米国人と日本人の、現在日本に住む2人の大学教授による本。ロックの元となった音楽についてバランスが取れた解説となっており、日本語で書かれた参考資料の1つとして持っていてもいいと思う。しかも安価である。但し、後述するように、「書かれなかった部分」に重大な問題があるので、注意が必要である。
(長所)
・地図があり、視覚的に理解しやすい。
・「パーチマン刑務所農場」、「黒人教会」、「バプティスト派の浸礼」などの写真があり、参考になる。

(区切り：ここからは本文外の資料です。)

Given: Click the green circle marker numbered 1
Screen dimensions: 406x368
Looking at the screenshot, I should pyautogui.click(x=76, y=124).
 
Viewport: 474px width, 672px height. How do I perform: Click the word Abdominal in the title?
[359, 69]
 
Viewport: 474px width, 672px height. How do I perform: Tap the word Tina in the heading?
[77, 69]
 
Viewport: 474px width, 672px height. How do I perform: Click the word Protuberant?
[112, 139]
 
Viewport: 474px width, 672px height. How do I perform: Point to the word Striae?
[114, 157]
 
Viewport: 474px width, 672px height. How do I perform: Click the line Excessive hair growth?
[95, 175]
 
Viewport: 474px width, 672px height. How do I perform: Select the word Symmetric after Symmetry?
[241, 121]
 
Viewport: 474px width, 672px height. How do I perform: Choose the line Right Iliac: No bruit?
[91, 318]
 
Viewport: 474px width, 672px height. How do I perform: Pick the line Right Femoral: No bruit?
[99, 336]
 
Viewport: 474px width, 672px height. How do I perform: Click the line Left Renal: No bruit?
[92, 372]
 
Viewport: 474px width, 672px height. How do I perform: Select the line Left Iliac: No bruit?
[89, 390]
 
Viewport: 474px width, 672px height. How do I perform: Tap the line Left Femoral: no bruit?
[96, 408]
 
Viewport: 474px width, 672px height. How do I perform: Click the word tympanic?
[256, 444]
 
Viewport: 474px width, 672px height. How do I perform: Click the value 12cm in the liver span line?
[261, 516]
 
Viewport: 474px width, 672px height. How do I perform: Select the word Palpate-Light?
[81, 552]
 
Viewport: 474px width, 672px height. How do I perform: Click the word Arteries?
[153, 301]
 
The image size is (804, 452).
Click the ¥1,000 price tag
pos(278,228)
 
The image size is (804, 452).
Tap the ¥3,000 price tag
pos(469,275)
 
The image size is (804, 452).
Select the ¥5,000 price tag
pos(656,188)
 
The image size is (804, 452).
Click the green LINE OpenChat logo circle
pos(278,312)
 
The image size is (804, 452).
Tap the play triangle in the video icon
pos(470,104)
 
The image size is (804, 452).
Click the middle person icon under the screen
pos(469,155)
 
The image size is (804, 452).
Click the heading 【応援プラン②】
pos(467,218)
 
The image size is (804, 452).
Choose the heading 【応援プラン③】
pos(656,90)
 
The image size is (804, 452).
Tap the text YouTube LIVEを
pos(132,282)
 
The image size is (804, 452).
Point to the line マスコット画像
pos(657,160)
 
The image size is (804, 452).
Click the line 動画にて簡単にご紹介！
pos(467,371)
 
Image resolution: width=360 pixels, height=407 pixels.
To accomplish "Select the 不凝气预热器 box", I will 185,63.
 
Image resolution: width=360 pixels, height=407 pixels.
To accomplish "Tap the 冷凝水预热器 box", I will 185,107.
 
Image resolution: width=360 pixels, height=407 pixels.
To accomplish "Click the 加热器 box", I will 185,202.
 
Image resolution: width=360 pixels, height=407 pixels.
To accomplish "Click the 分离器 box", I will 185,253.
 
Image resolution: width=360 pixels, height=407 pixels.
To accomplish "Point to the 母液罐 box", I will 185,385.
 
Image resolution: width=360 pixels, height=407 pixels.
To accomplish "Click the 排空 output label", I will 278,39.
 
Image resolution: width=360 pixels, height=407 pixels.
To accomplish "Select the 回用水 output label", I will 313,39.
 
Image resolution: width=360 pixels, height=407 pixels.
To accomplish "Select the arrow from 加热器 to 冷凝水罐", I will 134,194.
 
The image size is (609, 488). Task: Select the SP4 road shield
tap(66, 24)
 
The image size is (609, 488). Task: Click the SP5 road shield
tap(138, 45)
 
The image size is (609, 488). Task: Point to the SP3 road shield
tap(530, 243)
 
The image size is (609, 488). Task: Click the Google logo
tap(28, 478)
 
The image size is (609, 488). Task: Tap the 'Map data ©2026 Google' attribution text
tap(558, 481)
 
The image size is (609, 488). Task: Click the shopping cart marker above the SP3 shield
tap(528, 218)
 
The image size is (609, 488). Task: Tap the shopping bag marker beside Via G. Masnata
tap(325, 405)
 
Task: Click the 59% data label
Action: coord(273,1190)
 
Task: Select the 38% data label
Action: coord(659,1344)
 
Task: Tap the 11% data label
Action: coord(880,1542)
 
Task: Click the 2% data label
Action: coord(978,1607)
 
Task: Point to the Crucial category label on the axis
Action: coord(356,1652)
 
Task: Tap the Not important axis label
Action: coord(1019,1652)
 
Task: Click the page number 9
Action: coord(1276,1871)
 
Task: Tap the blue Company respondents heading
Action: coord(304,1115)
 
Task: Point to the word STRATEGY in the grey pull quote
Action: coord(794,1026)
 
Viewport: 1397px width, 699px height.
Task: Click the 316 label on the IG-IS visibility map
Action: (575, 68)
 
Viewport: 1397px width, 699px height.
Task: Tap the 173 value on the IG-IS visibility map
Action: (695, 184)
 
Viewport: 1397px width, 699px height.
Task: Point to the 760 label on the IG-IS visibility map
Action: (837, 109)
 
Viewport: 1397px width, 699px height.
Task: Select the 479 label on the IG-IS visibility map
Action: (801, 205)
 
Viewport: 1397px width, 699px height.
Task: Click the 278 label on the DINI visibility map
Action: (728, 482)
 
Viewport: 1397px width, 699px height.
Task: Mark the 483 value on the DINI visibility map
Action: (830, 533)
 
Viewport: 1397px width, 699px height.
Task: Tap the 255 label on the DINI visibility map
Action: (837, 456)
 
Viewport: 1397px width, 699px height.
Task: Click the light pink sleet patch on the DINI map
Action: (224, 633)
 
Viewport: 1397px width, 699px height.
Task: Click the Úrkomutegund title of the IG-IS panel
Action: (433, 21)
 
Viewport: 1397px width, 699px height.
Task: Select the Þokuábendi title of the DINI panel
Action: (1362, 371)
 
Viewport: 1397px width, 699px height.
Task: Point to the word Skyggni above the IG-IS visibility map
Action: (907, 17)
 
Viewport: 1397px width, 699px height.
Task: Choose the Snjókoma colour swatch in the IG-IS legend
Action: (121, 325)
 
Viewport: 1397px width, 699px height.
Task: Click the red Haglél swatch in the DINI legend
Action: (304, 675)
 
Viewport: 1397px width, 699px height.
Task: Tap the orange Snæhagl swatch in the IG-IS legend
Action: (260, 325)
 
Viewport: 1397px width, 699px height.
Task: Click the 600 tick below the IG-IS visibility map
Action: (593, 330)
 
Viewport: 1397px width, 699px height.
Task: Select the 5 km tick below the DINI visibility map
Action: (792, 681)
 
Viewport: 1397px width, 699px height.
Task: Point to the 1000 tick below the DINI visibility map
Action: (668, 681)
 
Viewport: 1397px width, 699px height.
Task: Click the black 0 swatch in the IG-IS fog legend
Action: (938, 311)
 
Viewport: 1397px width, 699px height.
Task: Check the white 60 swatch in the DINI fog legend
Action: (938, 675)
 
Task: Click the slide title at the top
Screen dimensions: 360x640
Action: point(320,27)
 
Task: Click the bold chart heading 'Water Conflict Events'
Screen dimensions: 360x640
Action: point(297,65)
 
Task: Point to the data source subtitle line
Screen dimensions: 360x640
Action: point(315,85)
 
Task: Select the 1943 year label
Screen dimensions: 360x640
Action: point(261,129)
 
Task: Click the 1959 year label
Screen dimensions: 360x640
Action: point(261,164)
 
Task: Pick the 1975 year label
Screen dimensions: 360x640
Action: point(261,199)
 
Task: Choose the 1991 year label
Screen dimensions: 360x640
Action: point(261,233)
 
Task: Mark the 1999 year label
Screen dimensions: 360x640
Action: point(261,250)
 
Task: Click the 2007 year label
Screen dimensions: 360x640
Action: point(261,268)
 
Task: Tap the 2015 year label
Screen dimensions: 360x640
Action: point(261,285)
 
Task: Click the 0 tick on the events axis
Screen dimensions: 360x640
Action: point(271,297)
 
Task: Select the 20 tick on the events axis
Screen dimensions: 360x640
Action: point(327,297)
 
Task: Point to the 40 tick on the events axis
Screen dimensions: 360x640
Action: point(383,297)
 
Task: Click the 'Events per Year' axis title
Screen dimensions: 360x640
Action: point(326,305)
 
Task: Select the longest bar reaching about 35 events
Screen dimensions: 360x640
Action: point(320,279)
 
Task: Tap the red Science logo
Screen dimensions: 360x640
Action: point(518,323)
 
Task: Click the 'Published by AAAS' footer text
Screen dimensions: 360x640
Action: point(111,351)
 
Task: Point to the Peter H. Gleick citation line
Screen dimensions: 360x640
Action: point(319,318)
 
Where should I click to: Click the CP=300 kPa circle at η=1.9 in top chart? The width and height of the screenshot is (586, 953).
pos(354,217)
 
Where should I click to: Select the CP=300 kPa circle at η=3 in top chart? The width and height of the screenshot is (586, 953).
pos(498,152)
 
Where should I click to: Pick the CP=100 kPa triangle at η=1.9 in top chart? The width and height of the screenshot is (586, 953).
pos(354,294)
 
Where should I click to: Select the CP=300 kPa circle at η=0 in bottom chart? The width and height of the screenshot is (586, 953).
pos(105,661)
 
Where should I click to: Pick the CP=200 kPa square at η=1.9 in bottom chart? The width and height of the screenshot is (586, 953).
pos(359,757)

・ブルーズ、ジャズ、ゴスペル、カントリーをバランス良く取り上げている。
・「有色クレオール」、「奴隷蜂起」、「野外礼拝」、「先導歌唱」、「地下鉄道」など、米国黒人の歴史と文化を理解するためのキーワードが適切に織り込まれている(但し、「有色クレオール」については著者が意識的に隠したと思われる部分があるので、他の文献の参照が必要)。南部の白人文化についてもカントリーの部分で述べられている。
(短所)
・ミズーリ州セントルイス出身(ご丁寧に本書のP.8に地図があって、南部文化圏としている!)のチャック・ベリーに関する記述が全く無く、「ロックを生んだアメリカ南部」というタイトルの本として、非常に奇異である(リトル・リチャードはある(P.12)。エルヴィスが黒人の音楽を閉じ込める扉を開いた、との都合の良い発言が引用されている)。本書の執筆者のうち一人は米国人であるが、作曲ができないエルヴィスの存在意義を脅かす、黒人の真の天才作詞・作曲家チャック・ベリーは危険な存在なのであろう。私は、ロック史の改竄に近い作為を感じた。
・ロバート・ジョンソンの生年は1911年が有力であり、1898年ではない(P.71)。